Le Journal vous offre d’ailleurs aujourd’hui une liste des festivals à conserver, où sont recensés tous les événements à mettre à votre agenda.

Et à voir l’engouement dans les billetteries ces dernières semaines, force est d’admettre que le public est impatient de retrouver ces événements que plusieurs considèrent comme faisant « partie intégrante du Québec estival » (voir autre texte plus bas).

« Il y en a plusieurs qui affichent déjà complet. […] Il y a vraiment un appétit de se retrouver ensemble », se réjouit Patrick Kearney, président du Refrain, un regroupement de festivals régionaux indépendants.

« Mine d’or »

Le retour des festivals donnera un bon coup de pouce à l’écosystème qui les entoure dans toutes les régions.

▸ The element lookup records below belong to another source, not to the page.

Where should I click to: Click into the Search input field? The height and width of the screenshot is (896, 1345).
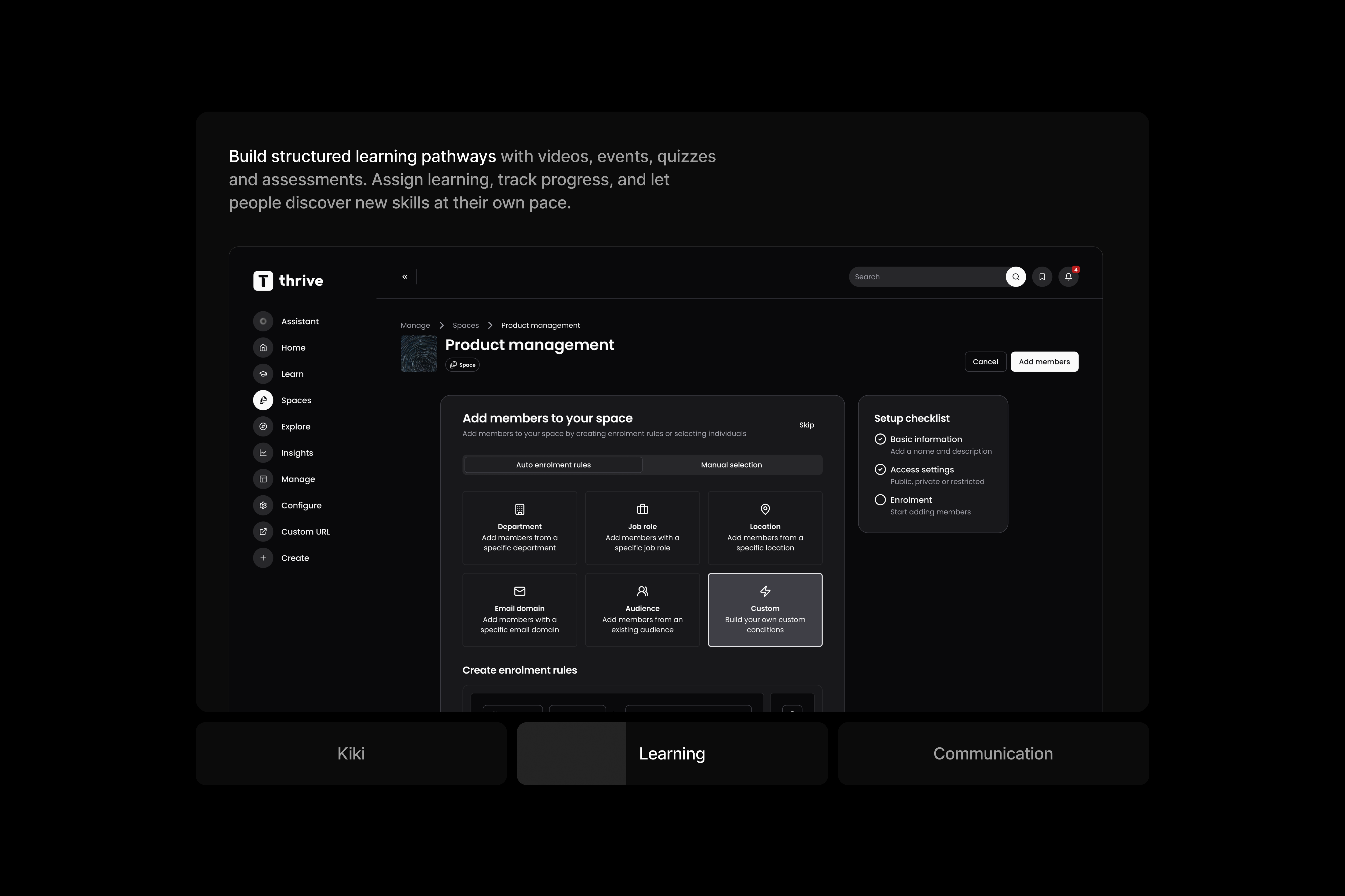pyautogui.click(x=926, y=277)
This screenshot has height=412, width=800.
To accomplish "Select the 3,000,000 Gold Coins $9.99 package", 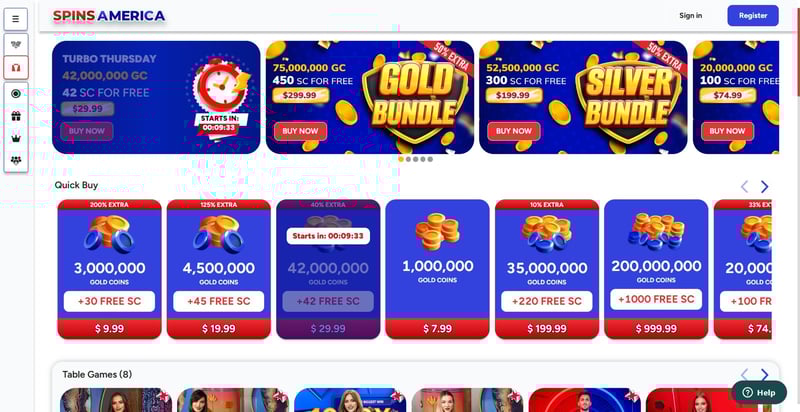I will [x=109, y=269].
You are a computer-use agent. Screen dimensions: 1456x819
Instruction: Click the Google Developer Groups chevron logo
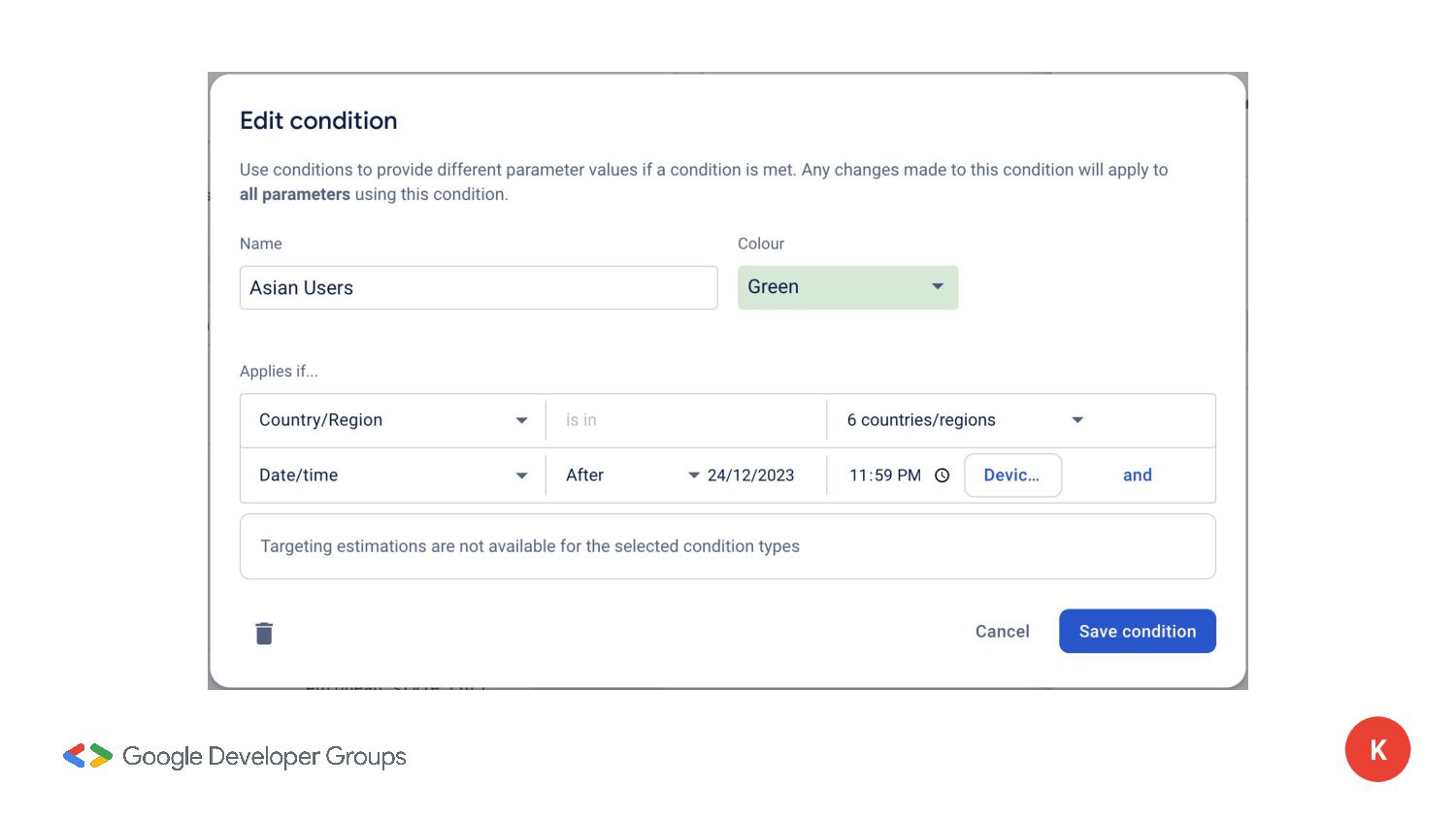tap(87, 756)
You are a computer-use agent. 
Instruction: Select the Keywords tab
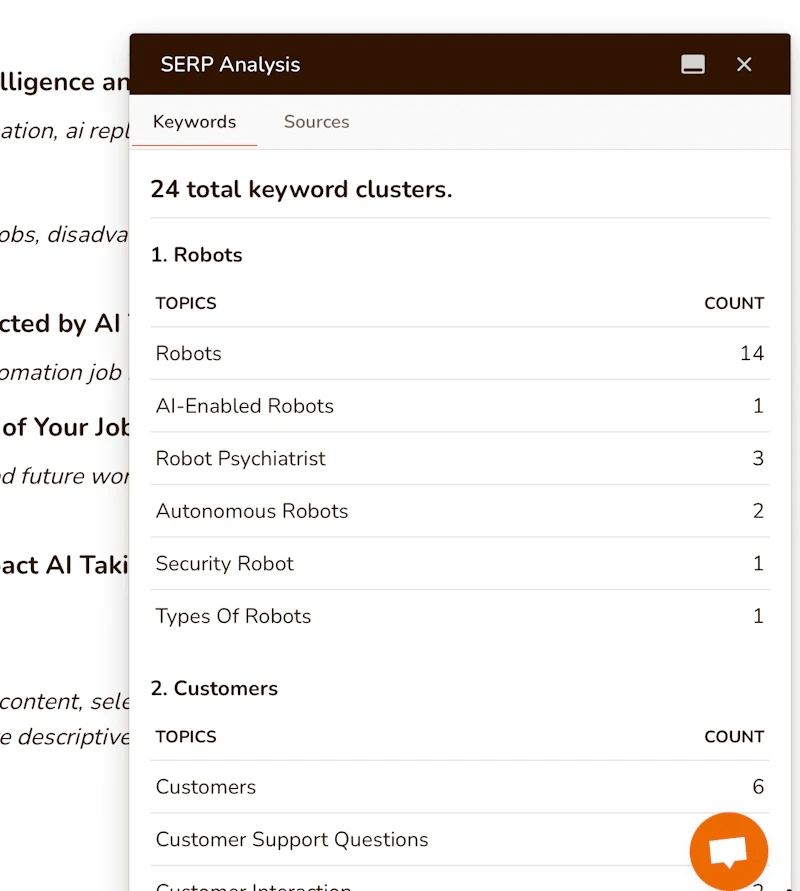[194, 122]
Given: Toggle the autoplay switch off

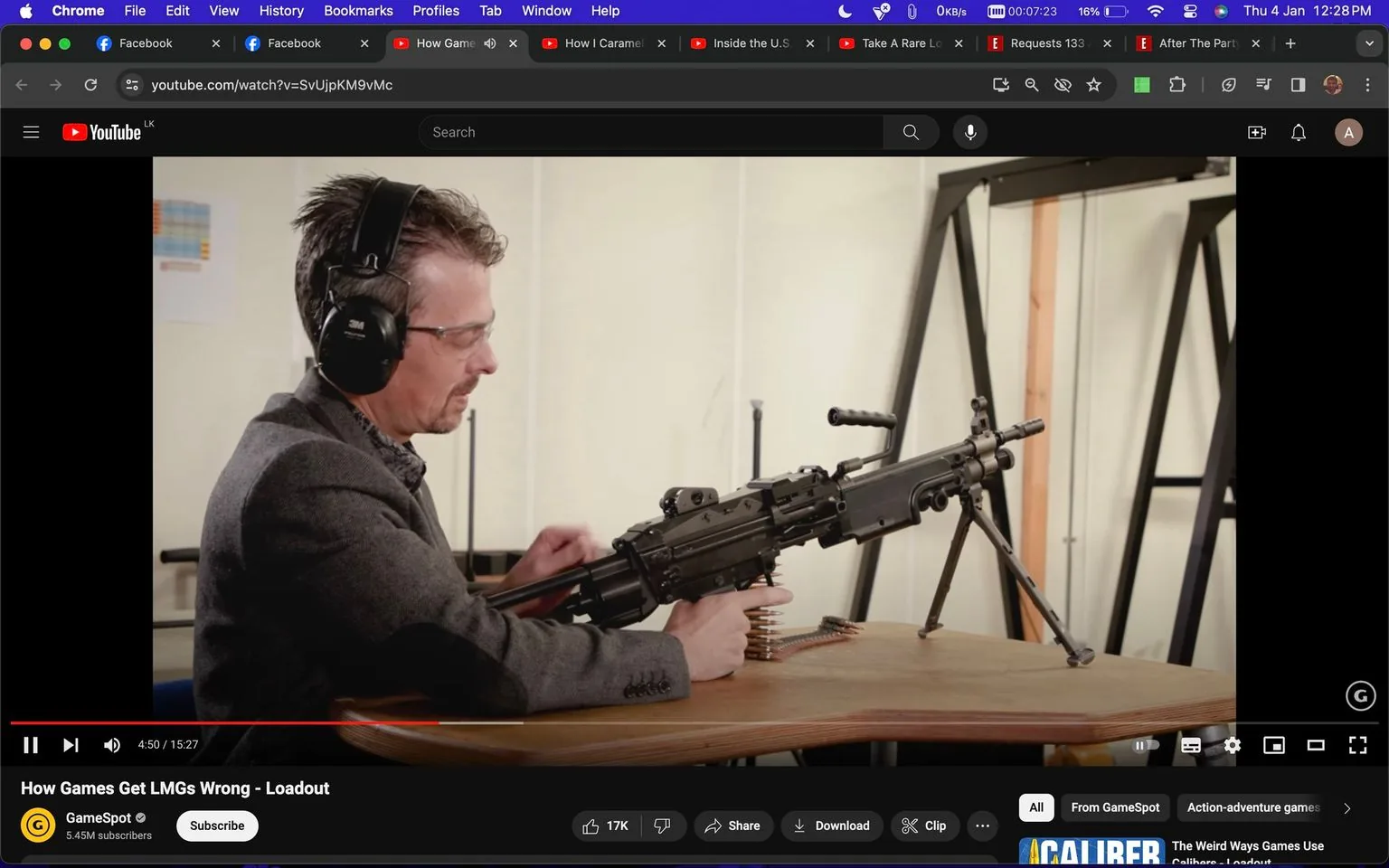Looking at the screenshot, I should click(x=1145, y=744).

Des techniciens qui ont peu travaillé pendant la pandémie, aux restaurants qui ont été forcés de fermer, en passant par les hébergements et commerces locaux, les retombées économiques feront du bien à plusieurs personnes.

« C’est une mine d’or », lance le maire de Baie-Saint-Paul où se tiendra Le Festif ! du 21 au 24 juillet.

« Tout est déjà plein dans les hébergements, tout est vendu pour les billets. C’est majeur pour nous », indique Michaël Pilote.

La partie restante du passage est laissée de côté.